For most users, Medicare comes in four parts. Part A covers hospital stays, skilled nursing facilities, and, in some situations, hospice care, and in-home care. Part B covers most doctor visits, outpatient therapies, urgent care visits, and durable medical equipment. Part D is the prescription drug plan.
Part C Benefits
Also known as Medicare Advantage Plans, Medicare Part C coverage provides users with all services covered by Original Medicare (Parts A and B) and often include extra benefits such as dental, vision, and more. Medicare Part C bundles Part A and Part B and usually Part D into one plan. Private insurance plans can offer Part C if they are approved to do so by Medicare.
In order to acquire Part C, there are a few requirements, including:
- You must live in an area that offers Part C plans. This is determined by which county you live in.
- You must be currently enrolled in Parts A and B.

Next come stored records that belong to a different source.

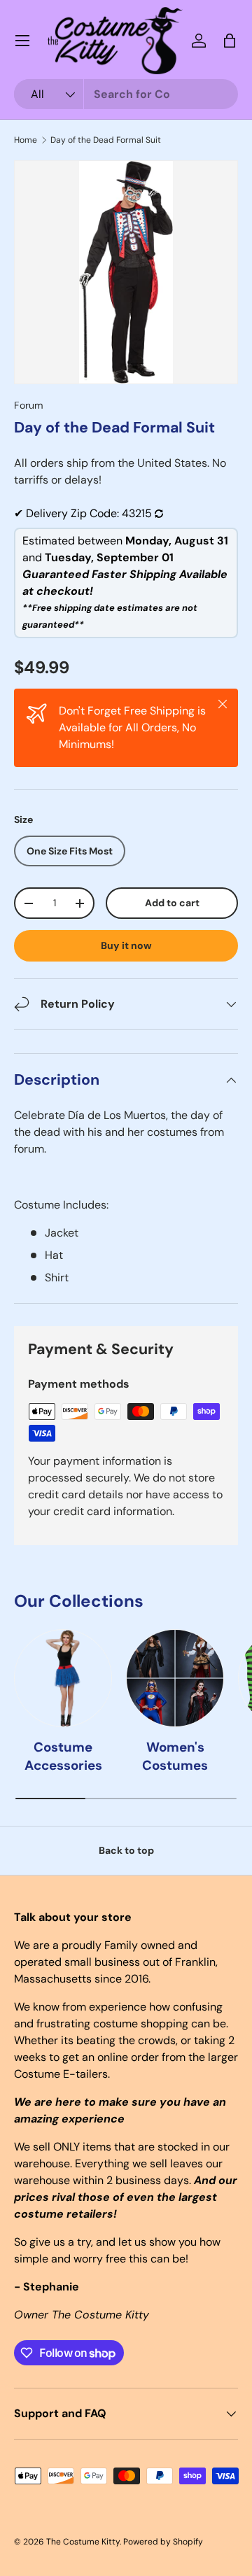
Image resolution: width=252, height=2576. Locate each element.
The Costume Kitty (83, 2541)
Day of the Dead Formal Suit (105, 140)
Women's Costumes (175, 1756)
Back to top (126, 1850)
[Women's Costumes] (175, 1678)
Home (25, 140)
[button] (229, 40)
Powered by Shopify (163, 2541)
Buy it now (126, 945)
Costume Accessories (63, 1756)
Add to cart (172, 902)
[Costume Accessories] (63, 1678)
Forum (28, 405)
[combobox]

- You must not currently have End-Stage Renal Disease (ESRD). However, if a patient develops ESRD after enrolling in Part C, they will not be dropped from the health plan. If this is the case with you or a loved one, talk to your Medicare insurance agent for other options available that might be better suited for that situation.
If you are able to enroll in Medicare Part C, there are still some steps to consider before joining a Medicare Advantage Plan. Although Part C encompasses the other two parts, users must continue to pay their Medicare Part B premium.
Your care provider will bill the Medicare Advantage Plan in place of Medicare. Medicare Advantage is your primary insurance. In most cases, the provider must be “in-network” for their services to be covered at all or to the fullest extent.
Plan premiums and your cost shares will vary by carrier and location. Medicare plans may change from year to year. Pans are renewable as long as you’ve paid your premiums and the plan is still available in your area.
Common Types of Medicare Advantage Plans
HMO (Health Maintenance Organizations) – Beneficiaries must go to hospitals and doctors that are part of the HMO network in order to have coverage (unless it is an emergency). A referral to see a specialist is usually required for an HMO.
PPO (Preferred Provider Organizations) – Allows the member to use out of network providers, although there is usually a higher cost associated with using out of network services. Referrals are not necessary, but prior authorization is required for some procedures.
PFFS (Private Fee For Service) – PFFS can offer full or partial networks of providers or may not use a network of providers at all. No matter what kind of network, its enrollees can see any provider available to accept payment from Medicare and agree to accept the plan’s terms and conditions of payment.
A doctor can choose to accept a PFFS plan on a case by case basis. This is also the one type of advantage plan you can purchase a stand-alone Part D Medicare Prescription drug coverage separately if a drug plan is not included.
SNP (Special Needs Plans) – Usually an HMO plan, except it’s limited to certain groups of beneficiaries that suffer from chronic or lasting disabilities conditions, eligible for Medicaid, or those living in care institutions.
Medicare supplements have higher monthly premiums, and lower cost-sharing and copays, while Medicare Advantage Plans are more “pay as you go.” They have much lower premiums, but you will pay for copays, coinsurance, or pay out of pocket costs, if necessary, every time you use it.
It’s a lot to consider, especially during your golden years. VibrantUSA is here to help – since 2003, we’ve been specializing in Medicare health insurance. During this time, we’ve been able to guide our clients through Medicare and its many choices and changes.
Work With The Medicare Program Experts
VibrantUSA is an independent medical insurance agency specializing in Medicare Insurance. We represent the majority of Medicare insurance plans available in Washington, Oregon, and Texas. We assist our clients with selecting plans, purchasing plans, claims, questions/concerns, and provide up-to-date information on Medicare insurance.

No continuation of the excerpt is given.